Statement local variable? (Available for routines that return values only)	No	Whether the last argument passed to the function is an OUT parameter for a statement local variable, allowing the function to return two values. See Statement Local Variables for more information.
Arguments	None	The name, data type, and default value of each argument passed to the routine. See Routine Arguments for more information.
Language	C	The programming language in which to write the routine: C, Java, or Stored Procedure Language (SPL). You must set server compatibility to 9.2 or later to generate code for Java projects. You need the J/Foundation upgrade to IBM Informix Dynamic Server to enable Java services.
SQL routine body (SPL routines)	None	The SPL statements that define the routine. See the IBM Informix: Guide to SQL Syntax for more information on SPL.
Does not accept null values? (C and Java routines)	Yes	Whether the routine accepts null values. If a routine that does not accept nulls is passed a null value, the database server returns a null value without calling the routine.
Is variant? (C and Java routines)	Yes	Variant routines can return different values with the same input arguments. The database server never caches results from variant routines. See Variant Functions for more information.
Is parallelizable? (C and Java routines)	No	Parallelizable routines can be split into subqueries and processed in parallel. See Parallelizable Routines for more information.
Is a DBA routine? (C and Java routines)	No	The routine can be created or executed only by a user with DBA permissions.
Never called from SQL? (C routines)	No	If a routine cannot be called from SQL, it is an internal routine that can only be called directly by the database server: for example, primary access method routines.
An iterator? (C and Java routines)	No	Iterator routines return a set of values, one value at a time. See the IBM Informix: DataBlade API Programmer's Guide for more information.
C routine name (C routines)	prefixRoutine	The name of the routine in the shared object file. Must be unique. See C Routine Name for more information.
Shared object path (C and Java routines)	$INFORMIXDIR/ extend/%SYSBLDDIR%/ project.bld (C routines) %JAVAPATH% (Java routines)	The relative or absolute path and filename of the shared object. The default path and filename is recommended.
Well behaved or poorly behaved? (C and Java routines)	Well behaved	Well-behaved routines can run in the CPU virtual processors; poorly behaved routines should run in a user-defined virtual processor. See Routine Behavior for more information.
User-defined virtual processor class (C and Java routines)	default_class	The name of the user-defined virtual processor class in which a poorly behaved routine runs. See User-Defined Virtual Processor Class Name for more information.
Special stack size requirements? (C routines)	No	Whether the routine needs an unusually large amount of virtual shared memory to execute. See Stack Size for more information.
Cost of routine (C routines)	0	The relative cost of the routine, for query optimization. See Cost of Routine for more information.
Negator routine?	No	A routine that returns the opposite Boolean result with the same arguments. Used for query optimization. See Related Routines for more information.
Commutator routine? (C routines)	No	A routine that returns the same Boolean result with the arguments in reverse order. Used for query optimization. See Related Routines for more information.
Selectivity routine? (C routines)	No	A routine that estimates the percentage of rows returned by the routine. Used for query optimization. See Related Routines for more information.

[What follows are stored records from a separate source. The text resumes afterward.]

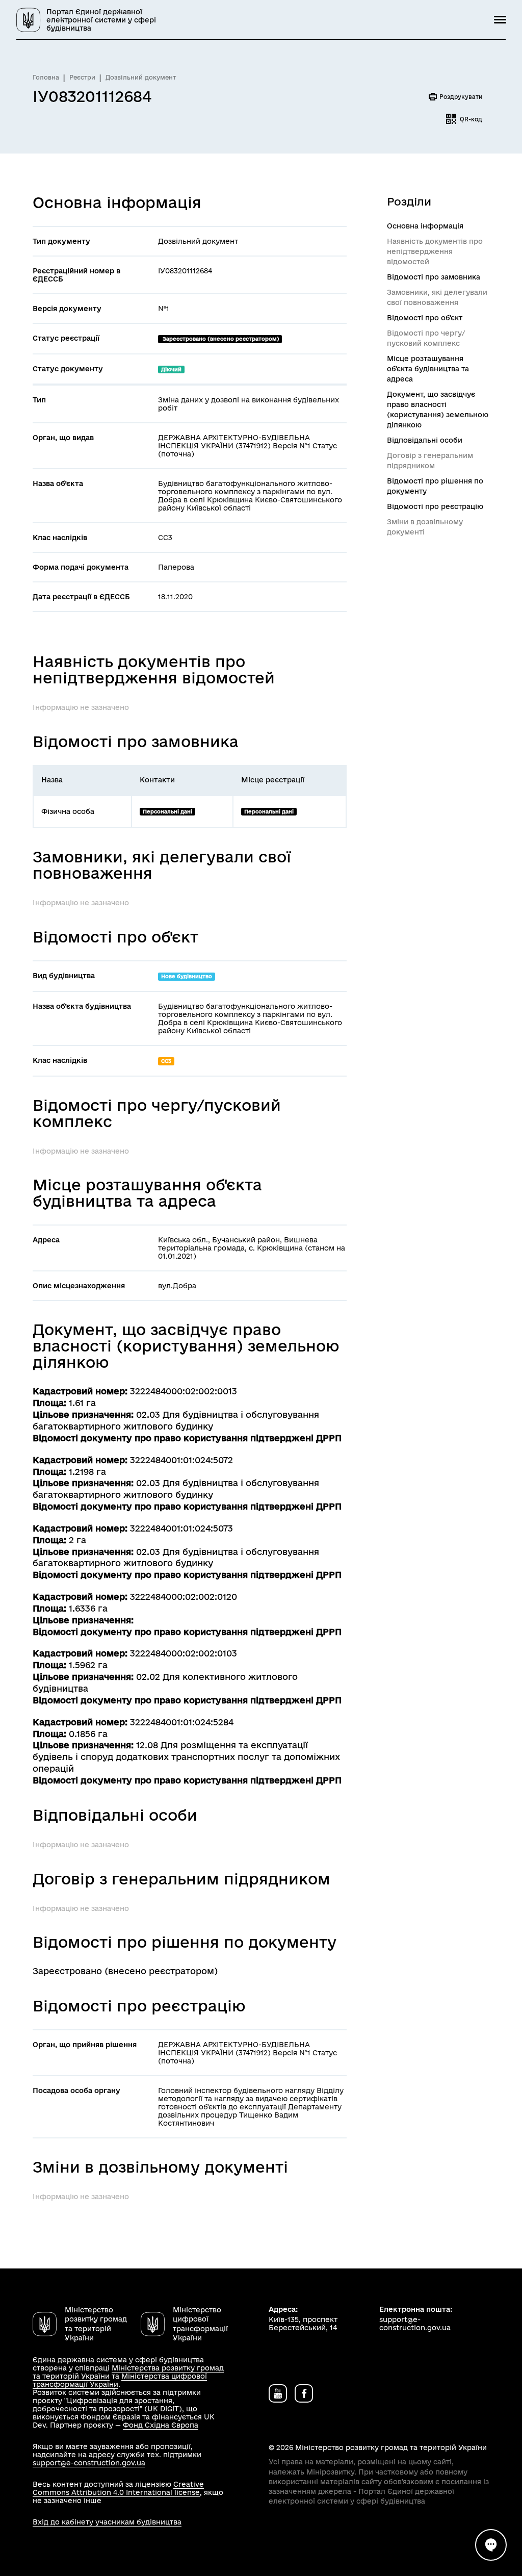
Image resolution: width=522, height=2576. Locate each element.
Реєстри (82, 77)
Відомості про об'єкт (424, 318)
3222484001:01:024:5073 (181, 1528)
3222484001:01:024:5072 (181, 1460)
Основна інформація (425, 226)
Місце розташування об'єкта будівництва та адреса (428, 368)
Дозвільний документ (141, 77)
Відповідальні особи (424, 440)
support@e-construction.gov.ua (89, 2463)
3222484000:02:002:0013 (183, 1391)
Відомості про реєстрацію (435, 506)
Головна (46, 77)
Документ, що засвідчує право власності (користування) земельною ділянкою (437, 409)
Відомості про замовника (433, 277)
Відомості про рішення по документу (435, 486)
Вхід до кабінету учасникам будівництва (107, 2522)
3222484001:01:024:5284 (181, 1722)
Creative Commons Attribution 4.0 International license (118, 2488)
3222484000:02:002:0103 (183, 1653)
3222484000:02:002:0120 (183, 1596)
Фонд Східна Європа (160, 2425)
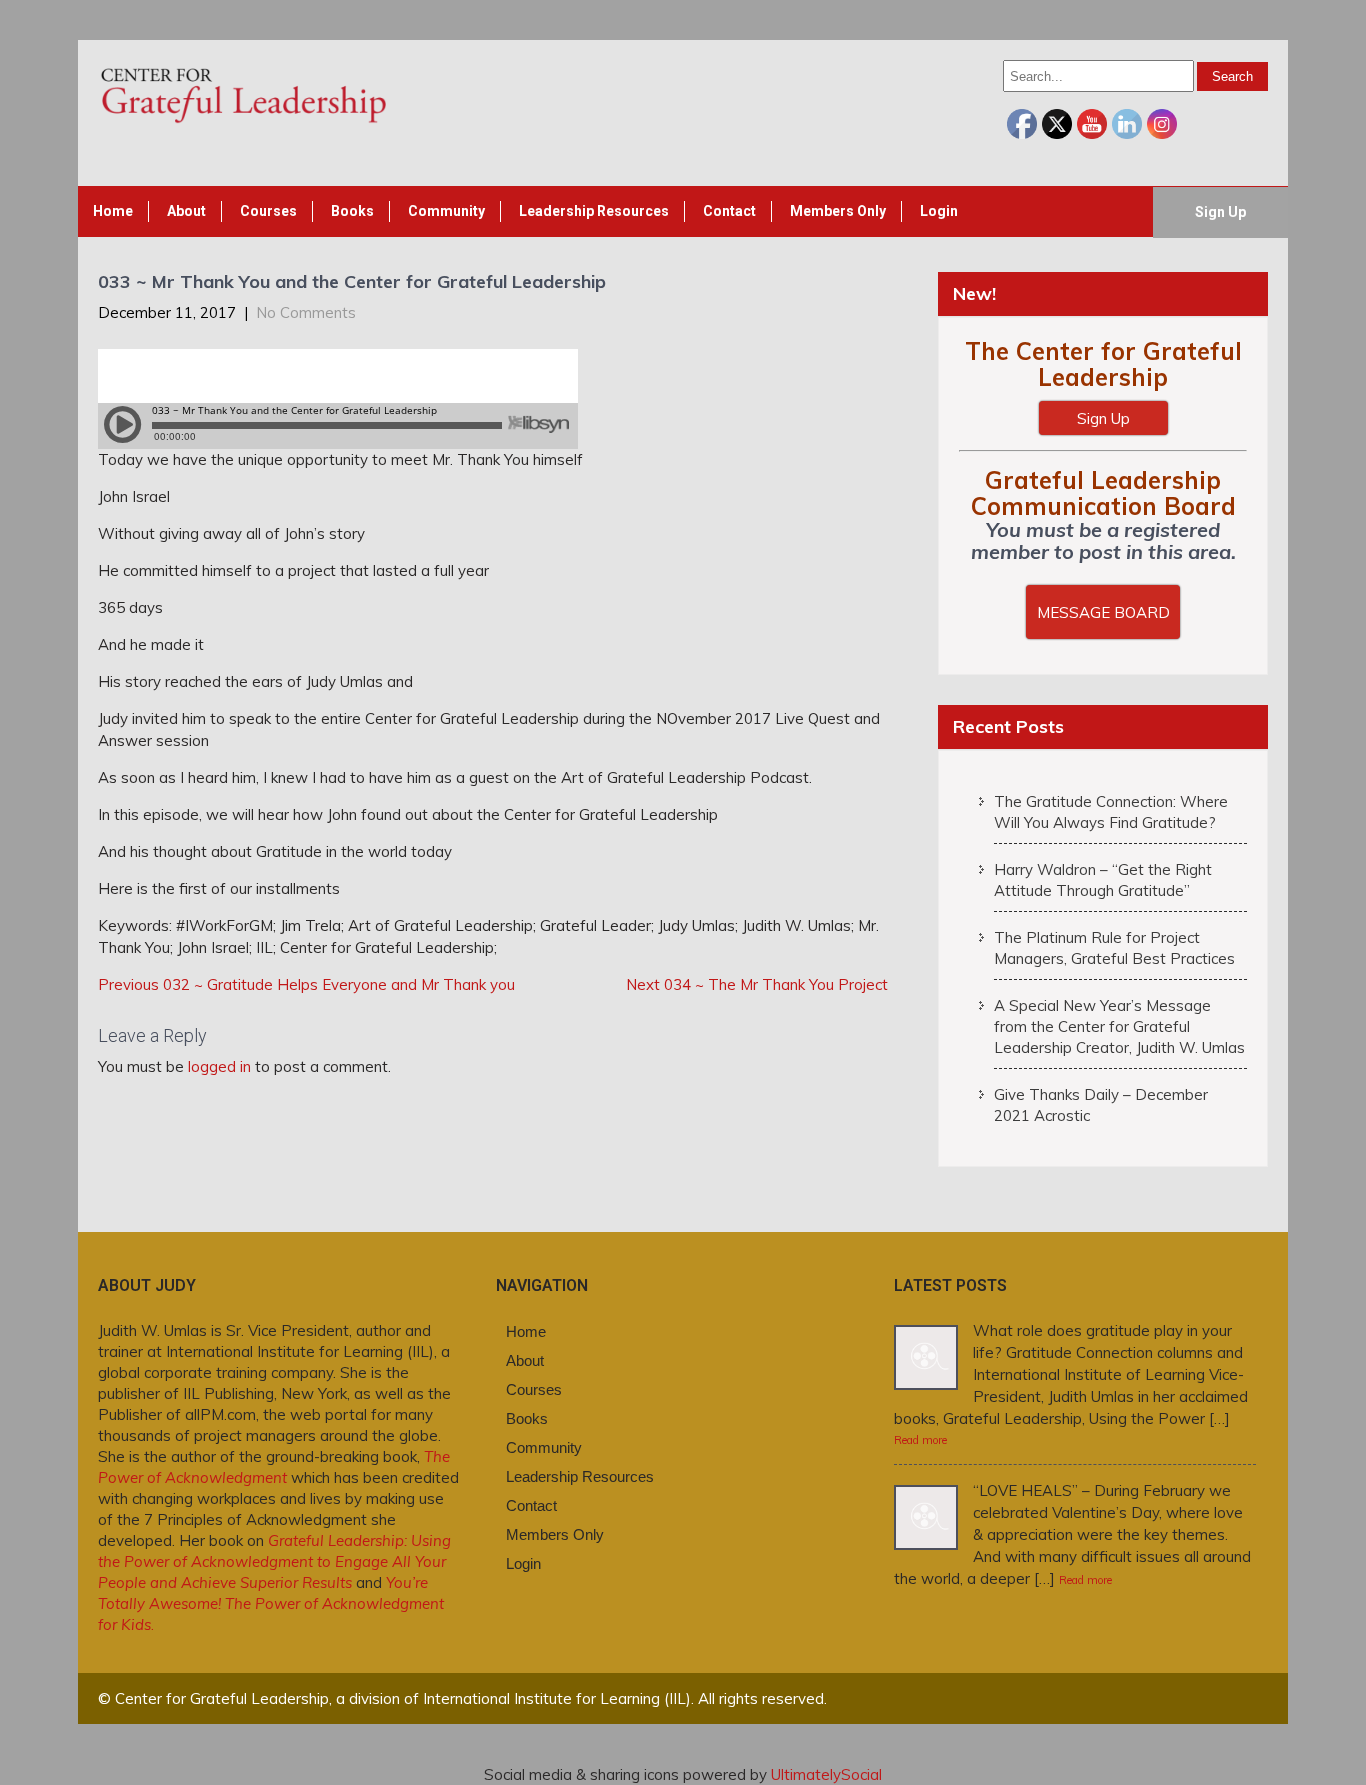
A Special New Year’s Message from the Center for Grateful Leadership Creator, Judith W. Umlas (1119, 1026)
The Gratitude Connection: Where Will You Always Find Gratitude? (1111, 812)
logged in (219, 1066)
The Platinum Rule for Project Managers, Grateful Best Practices (1114, 948)
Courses (268, 211)
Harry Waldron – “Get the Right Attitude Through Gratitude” (1103, 880)
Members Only (838, 211)
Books (352, 211)
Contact (729, 211)
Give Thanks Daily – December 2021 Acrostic (1101, 1105)
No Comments (306, 312)
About (186, 211)
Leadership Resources (594, 211)
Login (939, 211)
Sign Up (1220, 212)
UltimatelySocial (826, 1774)
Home (113, 211)
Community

The SQL that BladeSmith generates for routines uses the ALTER FUNCTION statement to specify all but the following properties:

Routine name
Return type
Statement local variable
Arguments
Language
DBA routine

Using the ALTER FUNCTION statement allows BladeManager to re-register the routine without dropping and re-creating it.

The following sections describe properties of routines.

Routine Name

Specify the name of an existing routine to overload it for a new data type, or specify a unique routine name to create a new routine.

If you are creating a selectivity routine for a user-defined routine, name the selectivity routine RoutineSelectivity.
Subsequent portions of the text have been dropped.